◆ **WORK TO DO**:
Please recast the lines, starting with the line that contains "Become an agent (211, 2095)" and going on through the line that contains "READ MORE (203, 2242)", as a Markdown table with the columns Row and Line. Leave out any blank lines.

*****

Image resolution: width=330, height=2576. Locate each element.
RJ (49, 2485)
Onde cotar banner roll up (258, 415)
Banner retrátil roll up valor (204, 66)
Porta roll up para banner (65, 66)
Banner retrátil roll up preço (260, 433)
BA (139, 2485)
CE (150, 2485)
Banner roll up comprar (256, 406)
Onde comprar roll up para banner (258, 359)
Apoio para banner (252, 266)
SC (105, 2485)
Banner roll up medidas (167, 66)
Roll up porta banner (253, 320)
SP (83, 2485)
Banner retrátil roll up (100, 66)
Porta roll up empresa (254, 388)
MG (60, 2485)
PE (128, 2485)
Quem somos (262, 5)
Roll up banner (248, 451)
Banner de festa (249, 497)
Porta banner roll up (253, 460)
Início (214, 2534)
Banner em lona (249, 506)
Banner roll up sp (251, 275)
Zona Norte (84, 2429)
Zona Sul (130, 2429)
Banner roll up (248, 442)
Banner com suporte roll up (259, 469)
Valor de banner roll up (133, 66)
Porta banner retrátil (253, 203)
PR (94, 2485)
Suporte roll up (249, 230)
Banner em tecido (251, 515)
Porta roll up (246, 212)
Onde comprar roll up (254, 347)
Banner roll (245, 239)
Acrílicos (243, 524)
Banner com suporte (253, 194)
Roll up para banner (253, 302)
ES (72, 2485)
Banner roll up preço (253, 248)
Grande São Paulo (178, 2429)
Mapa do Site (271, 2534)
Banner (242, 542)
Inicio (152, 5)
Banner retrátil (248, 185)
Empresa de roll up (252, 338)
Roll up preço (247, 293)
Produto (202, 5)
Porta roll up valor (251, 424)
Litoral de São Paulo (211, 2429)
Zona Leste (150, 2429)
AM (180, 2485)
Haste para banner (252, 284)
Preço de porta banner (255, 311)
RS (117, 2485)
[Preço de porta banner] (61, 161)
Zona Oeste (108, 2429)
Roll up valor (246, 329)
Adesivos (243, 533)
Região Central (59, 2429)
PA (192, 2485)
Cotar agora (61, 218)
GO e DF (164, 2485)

*****

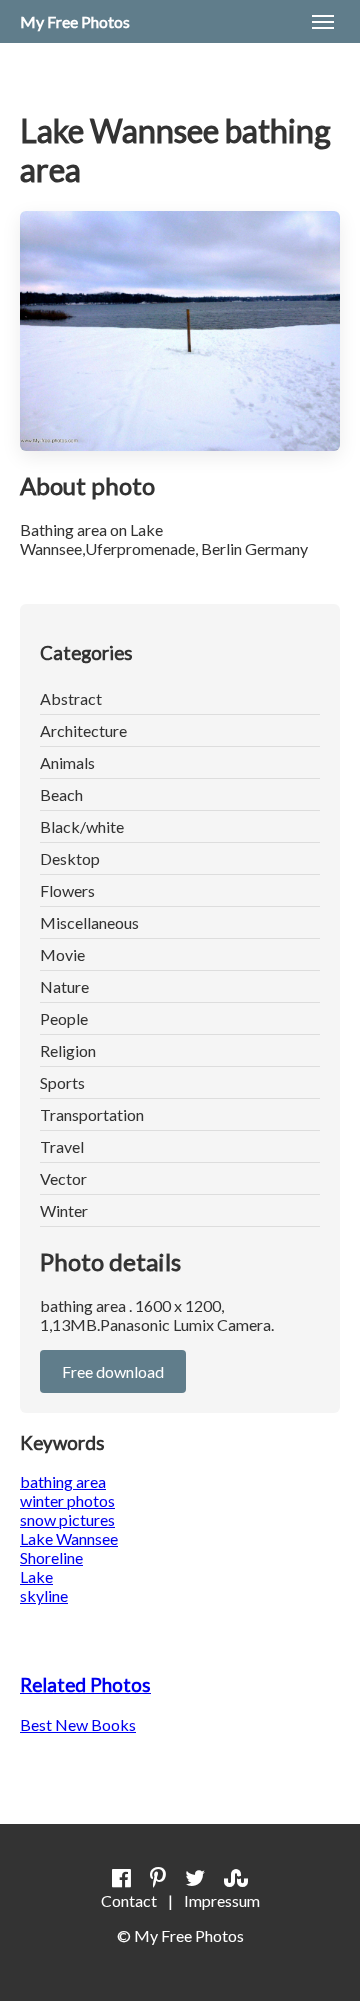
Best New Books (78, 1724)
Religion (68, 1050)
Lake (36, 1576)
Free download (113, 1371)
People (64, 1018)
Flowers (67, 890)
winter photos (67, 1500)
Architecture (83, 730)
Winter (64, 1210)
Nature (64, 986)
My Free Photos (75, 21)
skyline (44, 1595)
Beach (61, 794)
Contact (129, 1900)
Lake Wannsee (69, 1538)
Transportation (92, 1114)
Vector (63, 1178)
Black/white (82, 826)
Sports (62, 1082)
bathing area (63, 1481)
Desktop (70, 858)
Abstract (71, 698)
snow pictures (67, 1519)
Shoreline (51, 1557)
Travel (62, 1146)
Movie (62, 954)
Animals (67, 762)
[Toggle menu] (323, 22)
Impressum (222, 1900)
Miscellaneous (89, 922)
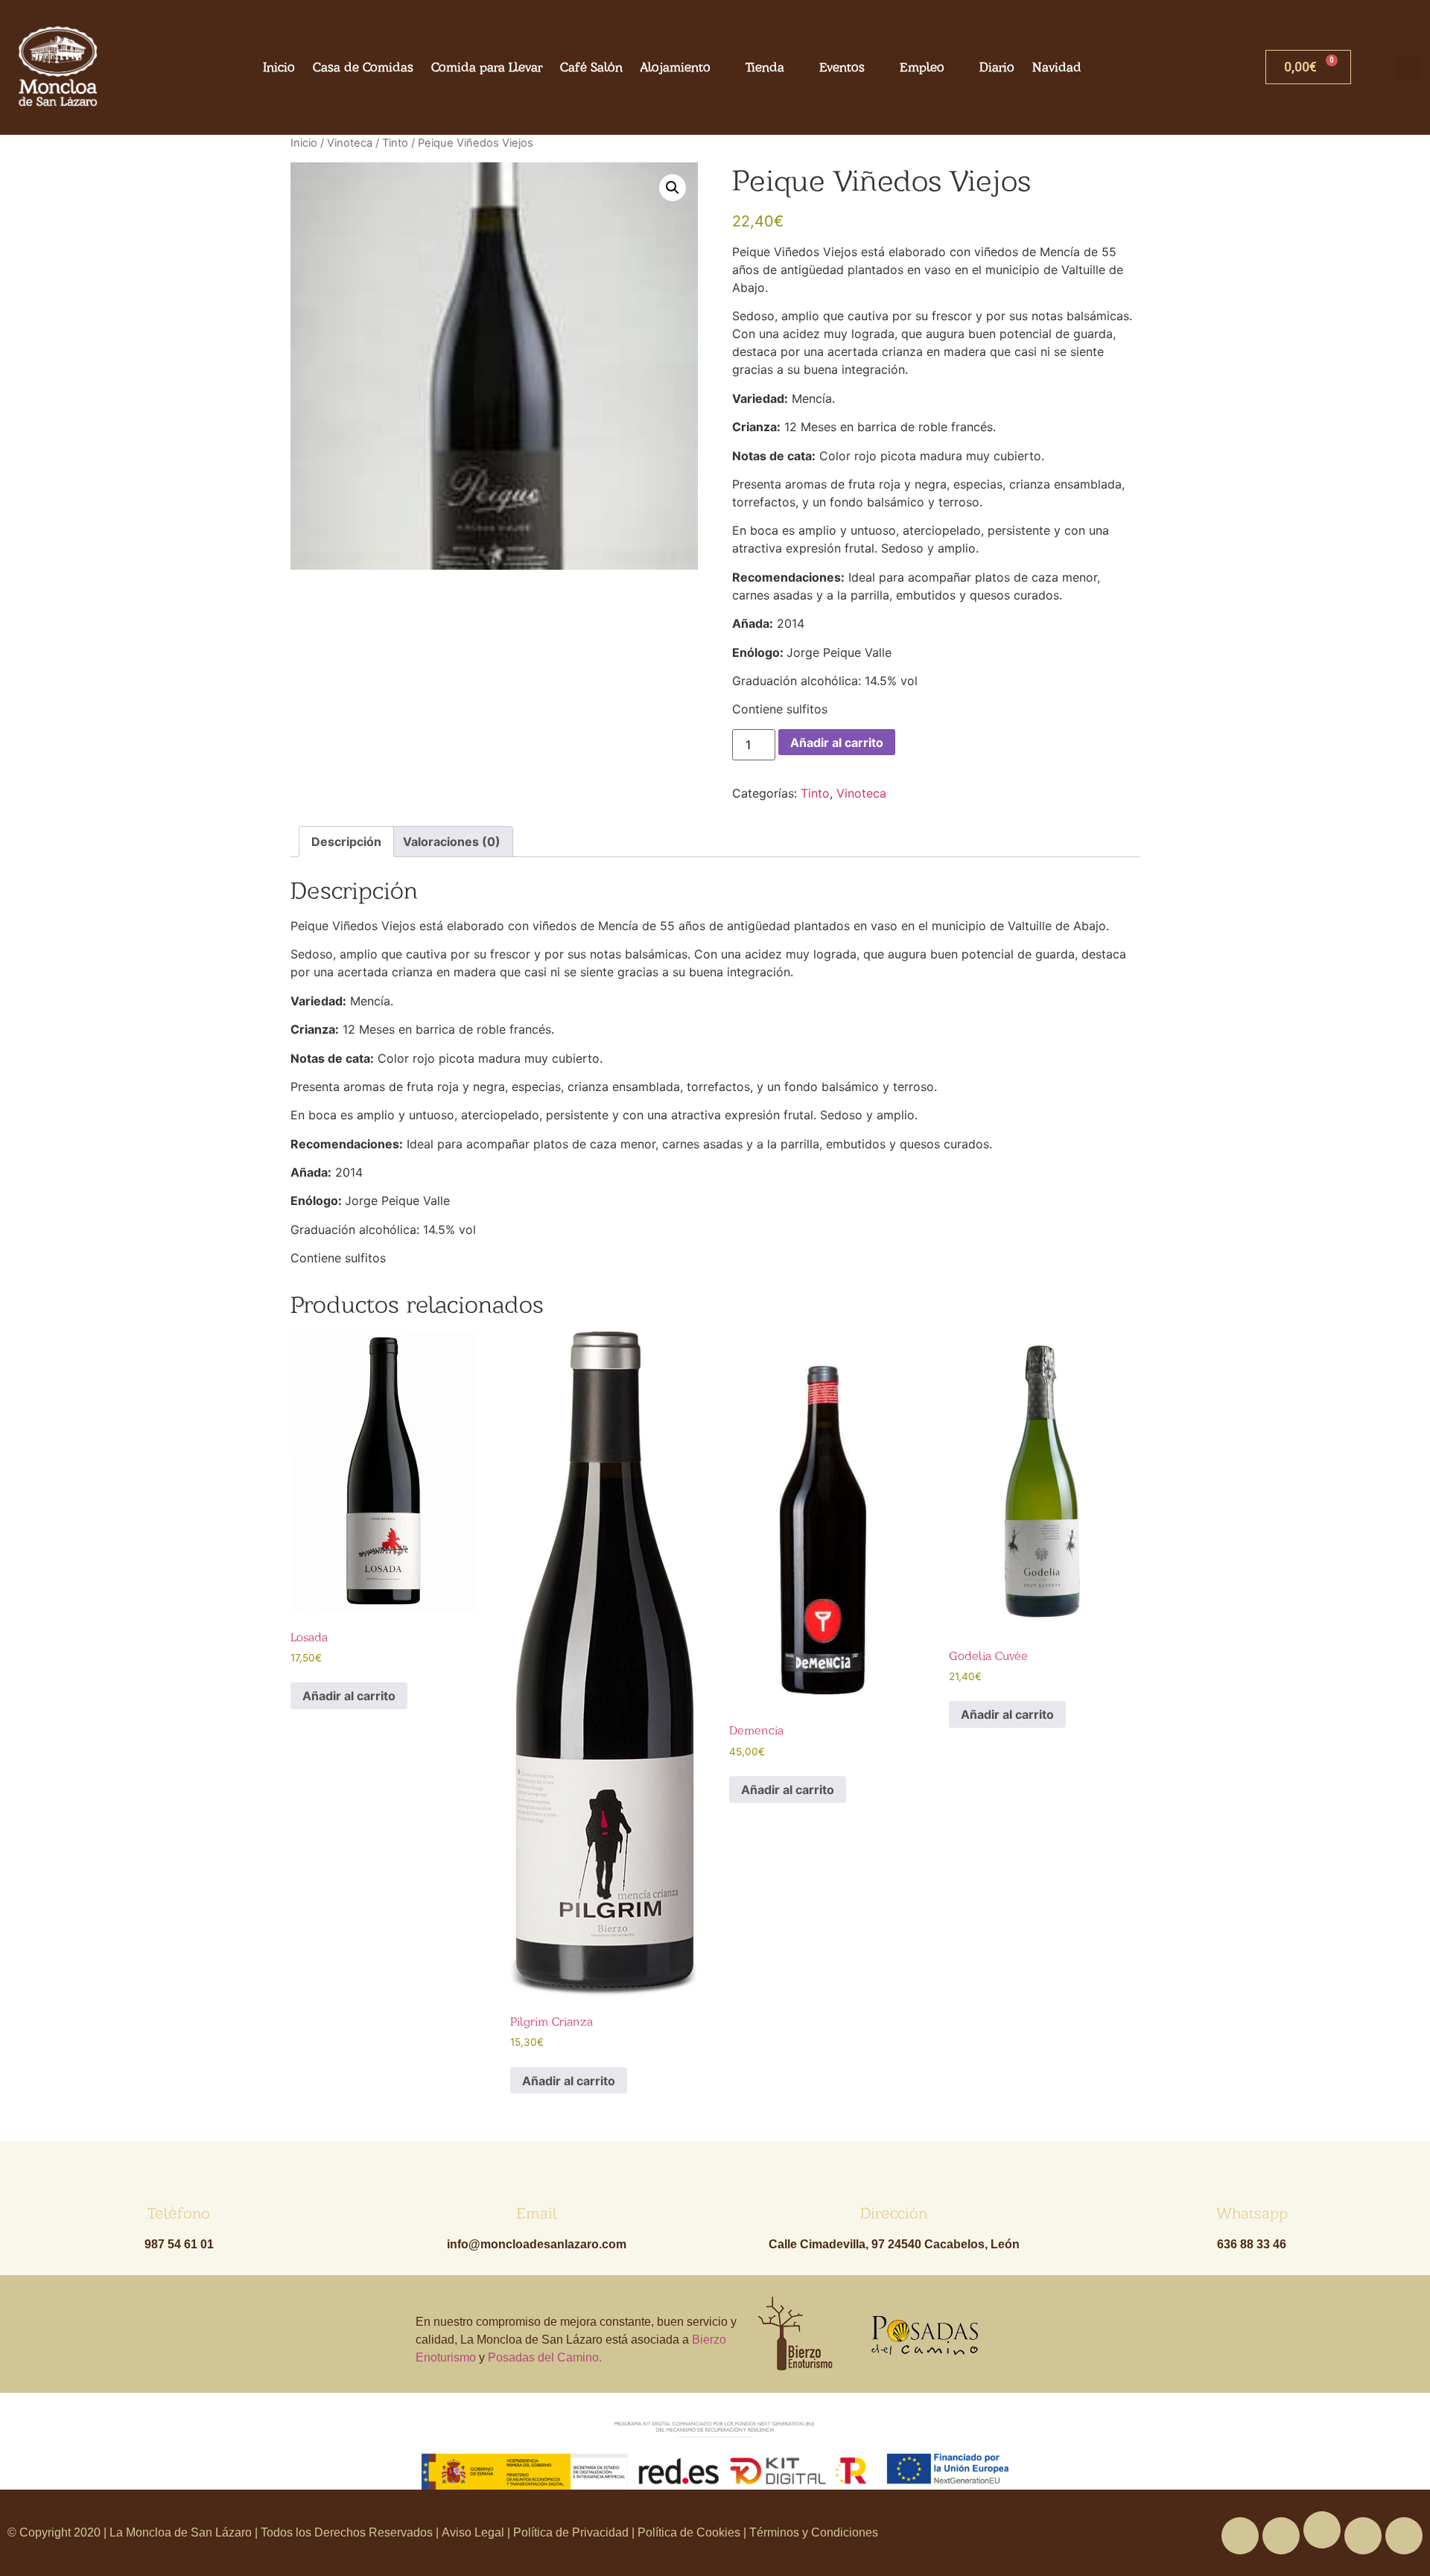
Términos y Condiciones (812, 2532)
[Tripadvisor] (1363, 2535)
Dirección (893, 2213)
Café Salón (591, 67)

*****

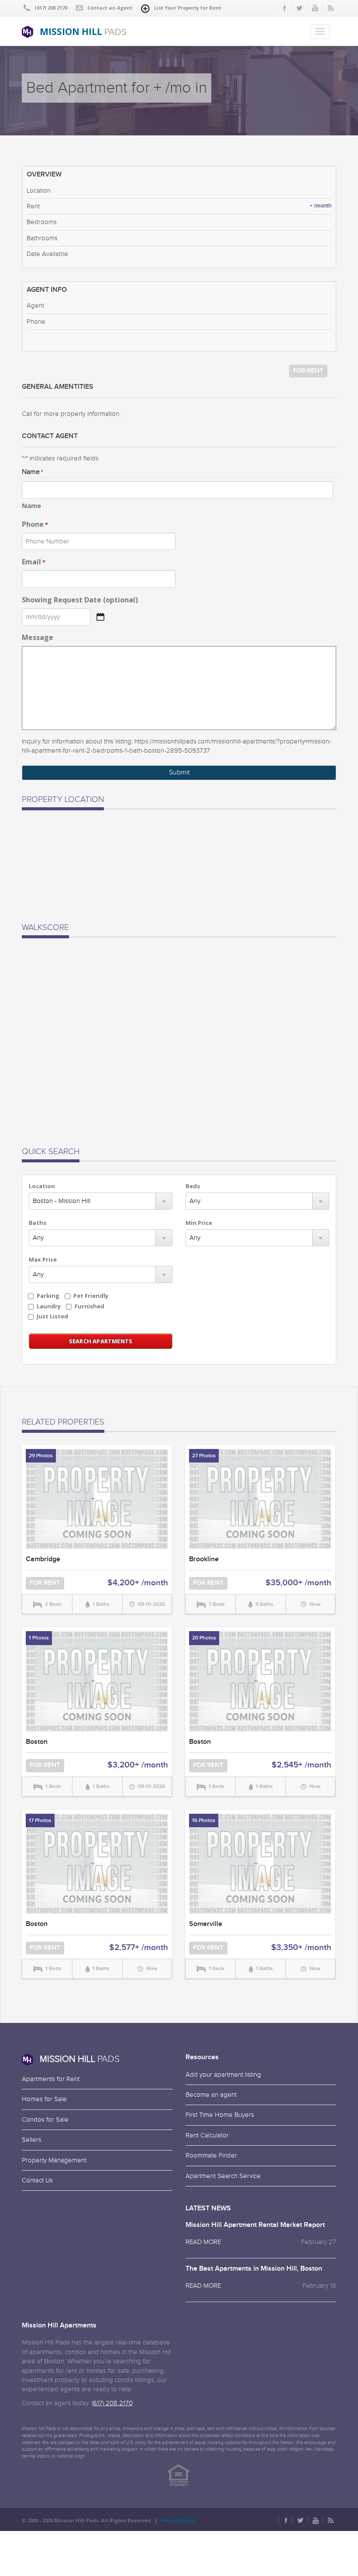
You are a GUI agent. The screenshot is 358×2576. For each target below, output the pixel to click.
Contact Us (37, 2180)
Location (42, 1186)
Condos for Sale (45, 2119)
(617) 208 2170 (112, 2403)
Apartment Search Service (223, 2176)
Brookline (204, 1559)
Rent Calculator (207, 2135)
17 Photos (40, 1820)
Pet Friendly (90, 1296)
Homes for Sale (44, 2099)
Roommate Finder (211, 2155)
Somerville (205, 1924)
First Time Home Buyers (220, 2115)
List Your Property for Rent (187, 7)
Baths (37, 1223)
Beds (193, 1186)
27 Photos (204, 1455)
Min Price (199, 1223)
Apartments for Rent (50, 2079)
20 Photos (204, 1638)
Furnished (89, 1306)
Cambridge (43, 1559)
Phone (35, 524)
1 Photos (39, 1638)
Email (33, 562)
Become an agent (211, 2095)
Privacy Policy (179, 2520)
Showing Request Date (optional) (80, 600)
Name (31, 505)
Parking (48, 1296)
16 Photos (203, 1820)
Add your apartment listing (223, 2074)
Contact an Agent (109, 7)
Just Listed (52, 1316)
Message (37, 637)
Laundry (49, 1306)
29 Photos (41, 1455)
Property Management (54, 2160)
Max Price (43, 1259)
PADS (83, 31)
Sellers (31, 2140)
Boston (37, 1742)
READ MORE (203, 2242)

*****

◆ **FULL OUTPUT**:
| Row | Line |
|---|---|
| 1 | Become an agent (211, 2095) |
| 2 | Privacy Policy (179, 2520) |
| 3 | Showing Request Date (optional) (80, 600) |
| 4 | Name (31, 505) |
| 5 | Parking (48, 1296) |
| 6 | 16 Photos (203, 1820) |
| 7 | Add your apartment listing (223, 2074) |
| 8 | Contact an Agent (109, 7) |
| 9 | Just Listed (52, 1316) |
| 10 | Message (37, 637) |
| 11 | Laundry (49, 1306) |
| 12 | 29 Photos (41, 1455) |
| 13 | Property Management (54, 2160) |
| 14 | Max Price (43, 1259) |
| 15 | PADS (83, 31) |
| 16 | Sellers (31, 2140) |
| 17 | Boston (37, 1742) |
| 18 | READ MORE (203, 2242) |